*What the exercise asks:* All the data that follows should be repeated exactly, without a single picture.

───── Task inputs ─────

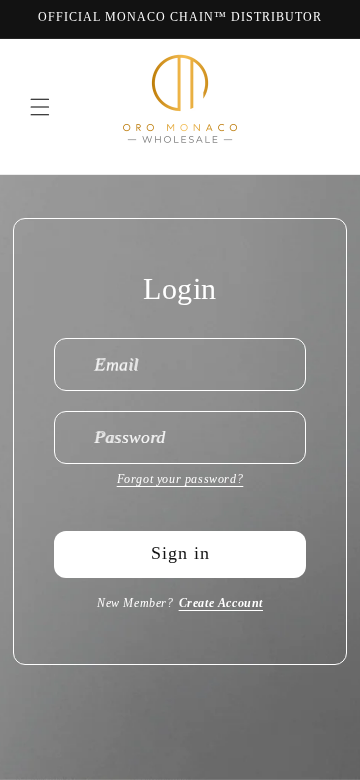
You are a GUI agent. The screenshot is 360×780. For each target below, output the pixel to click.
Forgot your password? (180, 479)
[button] (40, 107)
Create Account (221, 603)
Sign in (180, 553)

─────

*Written reply:*
You are a GUI agent. The screenshot is 360×780. For each target below, output the pixel to click.
Forgot your password? (180, 479)
[button] (40, 107)
Create Account (221, 603)
Sign in (180, 553)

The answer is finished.